### Short task a:
Please swap "column header" for "column title" in the records, covering everything from the line with "Click the 确定 button" down to the line with "Click the Σε Αναμονή column header", with all else unchanged and the pictures left out.

BERT is widely used by applications like Google Docs, Smart Compose, Voice Assistance, Gmail, etc.

Another important technique that involves BERT is the BERT topic modeling in NLP. It uses the concepts of a class-based TF-IDF (term frequency-inverse document frequency) and BERT embeddings to create clusters (dense clusters) that allow easily interpretable topics while keeping the other important words in the description of the topic.

Transformer Architecture

BERT uses a transformer to learn the contextual relations existing between the provided words or sub-words of a text. A transformer has two parts that perform two different mechanisms, i.e. encoding and decoding. The encoding is done by an encoder, and its main work is to read the input text. On the other hand, the decoding part is handled by a decoder whose main work is to decode and predict the output of our task. As we know that a BERT is mainly used to create a language mode and train it for further usage, so the encoder mechanism is mainly necessary.

Please refer to the diagram provided below for more clarity.

### Input records:
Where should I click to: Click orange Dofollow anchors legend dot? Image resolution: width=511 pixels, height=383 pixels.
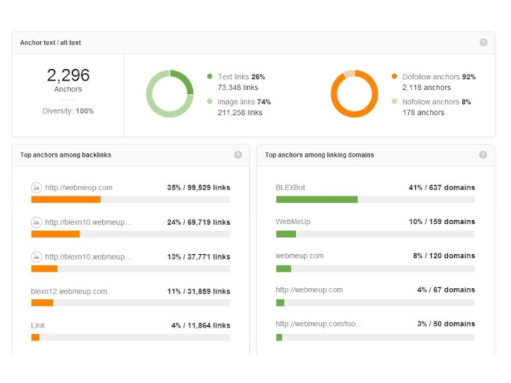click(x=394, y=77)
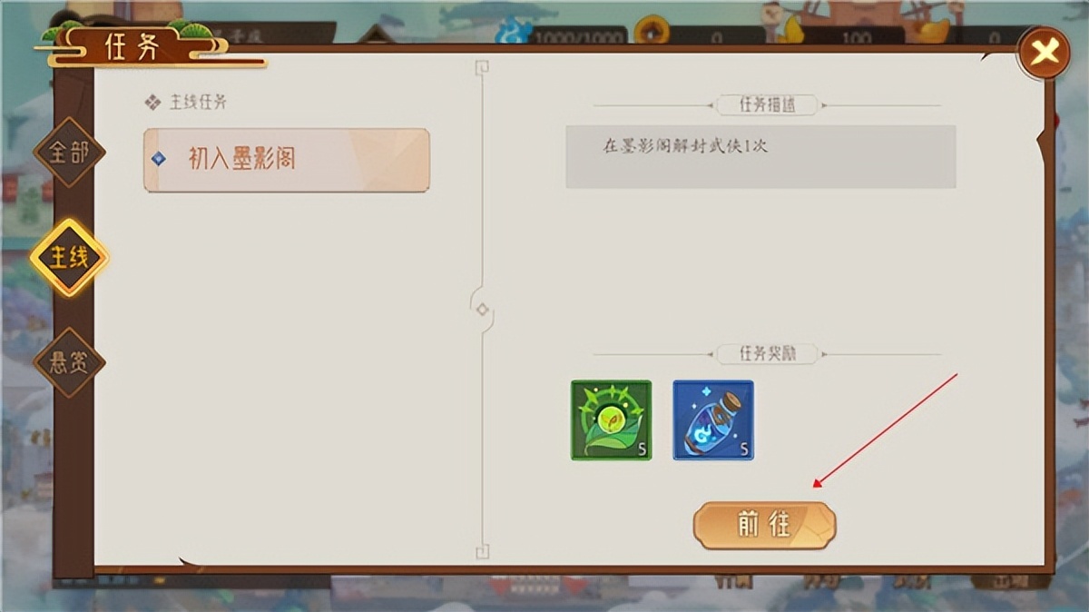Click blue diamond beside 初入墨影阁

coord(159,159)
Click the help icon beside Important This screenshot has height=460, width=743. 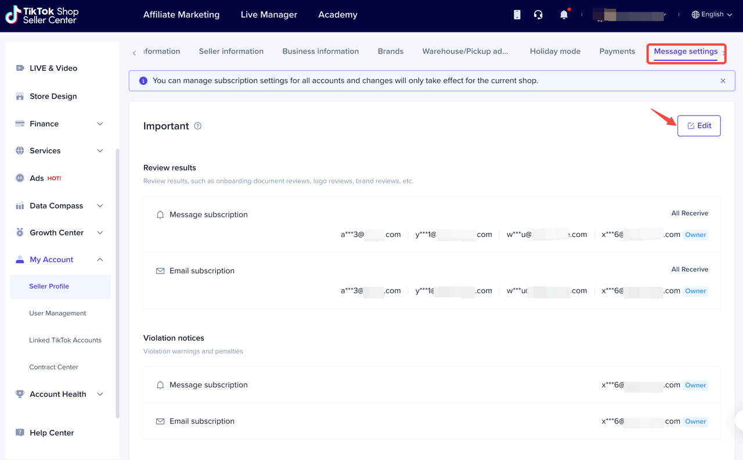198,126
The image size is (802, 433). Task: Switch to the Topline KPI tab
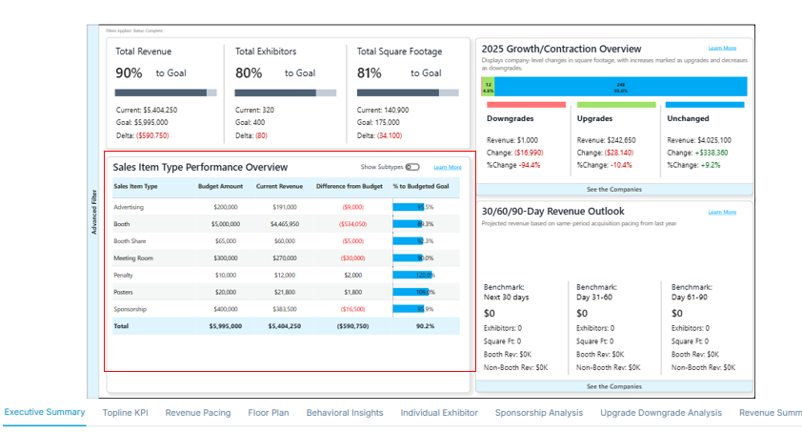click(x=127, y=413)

--

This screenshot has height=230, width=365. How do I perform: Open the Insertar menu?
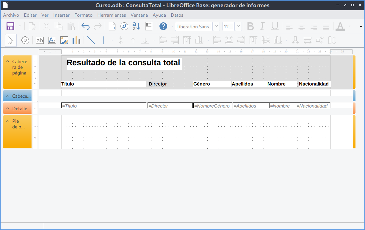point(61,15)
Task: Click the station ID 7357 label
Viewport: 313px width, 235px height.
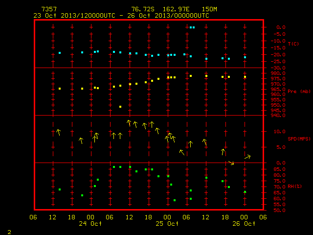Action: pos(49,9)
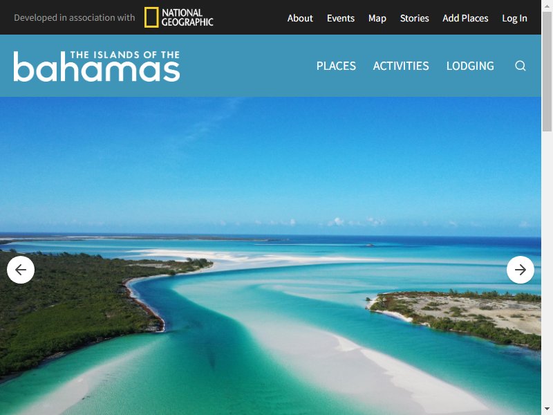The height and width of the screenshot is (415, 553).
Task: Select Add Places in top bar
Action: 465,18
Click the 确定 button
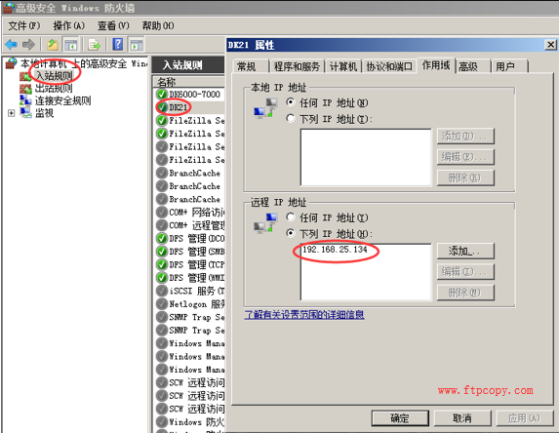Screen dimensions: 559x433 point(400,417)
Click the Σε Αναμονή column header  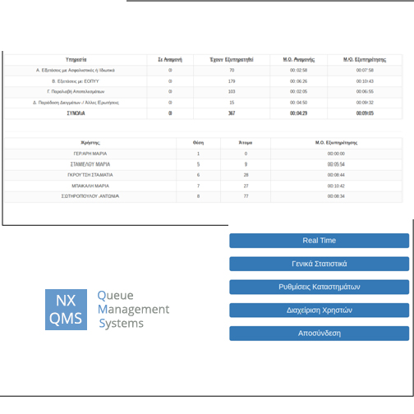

### Short task b:
Echo the BERT passage word for word, everything from "Transformer Architecture" down to "for more clarity.".

### Complete response a:
Click the 确定 button
Screen dimensions: 559x433 point(400,417)
Click the Σε Αναμονή column title  

### Complete response b:
Transformer Architecture

BERT uses a transformer to learn the contextual relations existing between the provided words or sub-words of a text. A transformer has two parts that perform two different mechanisms, i.e. encoding and decoding. The encoding is done by an encoder, and its main work is to read the input text. On the other hand, the decoding part is handled by a decoder whose main work is to decode and predict the output of our task. As we know that a BERT is mainly used to create a language mode and train it for further usage, so the encoder mechanism is mainly necessary.

Please refer to the diagram provided below for more clarity.